Point fixe : je sens sous les doigts de ma main gauche les deux manettes air-essence qui répètent
les mouvements différentiels que leur imprime mon moniteur. Dans ce temps-là le plein gaz
s’obtient par déplacement des manettes vers l’arrière et il en sera ainsi en France jusqu’après la
guerre 39-45.
Le moteur monte en régime avec un bruit très caractéristique, sans aucun rapport avec celui des
moteurs non rotatifs qu’ils soient en étoile ou autrement. Retenu par les cales, l’avion s’ébroue
sur ses longues pattes d’échassier. Manche au ventre, l’empennage frétille de façon spectaculaire.
Sélection des magnétos, c’est jugé bon. Le régime du moteur est réduit à fond.
Charles Castex attrape les cordes des cales avec une prudence de vieux renard. Sur cet avion le
plan de rotation de l’hélice passe très près des roues, un coup d’hélice en cours de mise en route
ça peut se digérer mais un coup d’une hélice en route pardonne plus rarement.
L’avion roule en cahotant sur ses amortisseurs à sandows, dirigé à coups de moteur soufflant la
gouverne de contrôle de l’axe de lacet car les freins sont inconnus sur ce matériel. Cahin-caha il
va se placer face au vent d’ouest, faible ce matin là.

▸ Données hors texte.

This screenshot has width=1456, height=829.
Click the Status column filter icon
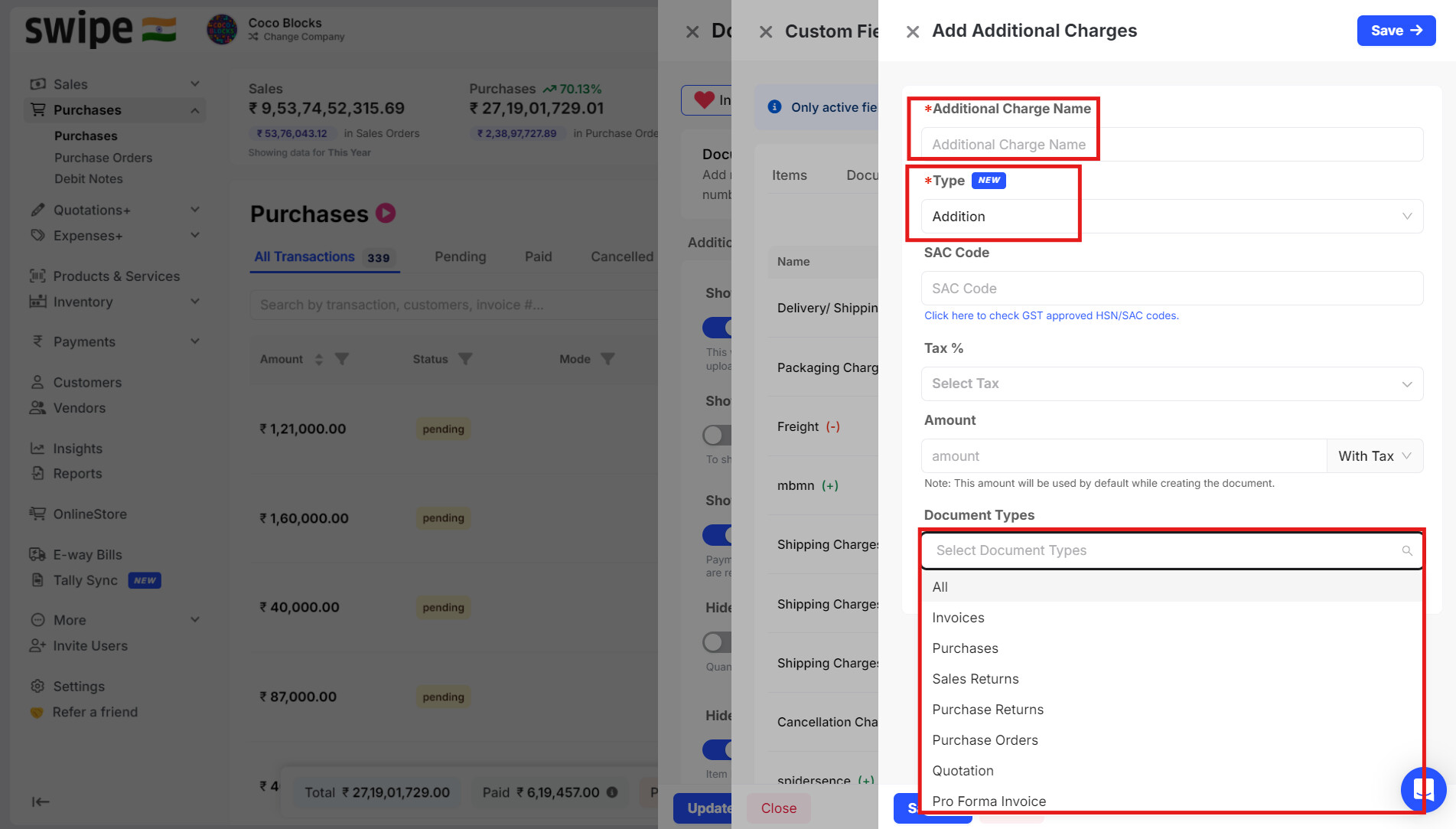click(x=465, y=359)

Décollage : à gauche du rond.
Atterrissage : à droite du rond.
Le rond est un cercle qui matérialise le centre du terrain d’aviation omnidirectionnel. Il porte
souvent inscription du nom de la ville la plus proche. La direction du vent, donnée par la biroute
et par le T, engendre une ligne imaginaire passant par le centre du rond et divisant le terrain en
deux parties : l’une réservée aux décollages, l’autre réservée aux atterrissages.
Les deux manettes à fond en arrière, le régime monte. Les manettes jouent pour trouver le bon
mélange qui permet d’obtenir le régime maximum. Ce régime est trouvé à l’oreille, le compte-
tours ne servant qu’à fignoler après achèvement de la manœuvre de décollage. Tant que l’avion
n’est pas queue haute sa position très cabrée oblige à pencher la tête hors de l’avion pour regar-
der devant, le long de la carlingue et, dans cette position, les rares instruments de bord sont bien
oubliés.
J’accompagne le manche qui va au tableau et le palonnier poussé presque à fond de course pour
compenser le couple, et du couple il y en a !

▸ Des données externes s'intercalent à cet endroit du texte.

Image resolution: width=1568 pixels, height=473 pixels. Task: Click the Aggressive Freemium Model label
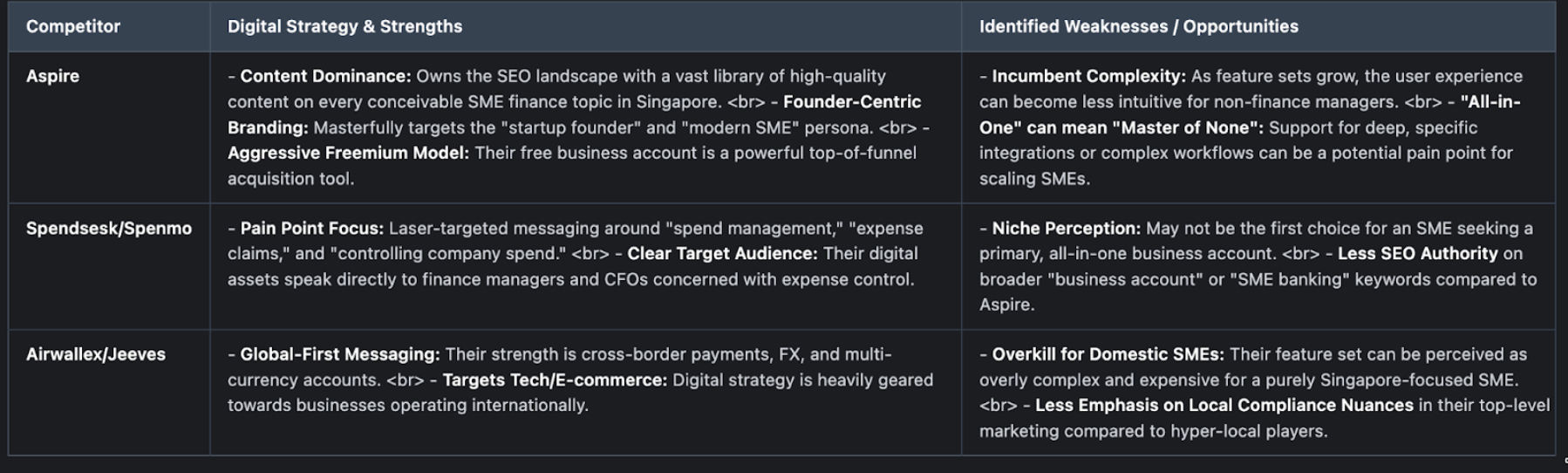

L’avion lève rapidement la queue, se hissant sur ses pattes d’échassier. L’accélération est excellente
grâce au bon règlement de la grande hélice et la vitesse de décollage est très rapidement atteinte.
Un généreux pallier au ras du sol suit le décollage pour acquisition du confortable excédent de
vitesse constituant la seule défense au cas ou surviendrait la panne au décollage qui n’est pas du
tout rarissime. La pente de montée est très bonne car le profile creux du Morane 35 est bien adapté
aux basses vitesses et aux grands angles. Nous atteignons rapidement l’altitude de 800 mètres
recherchée ce jour là pour ce premier vol d’initiation.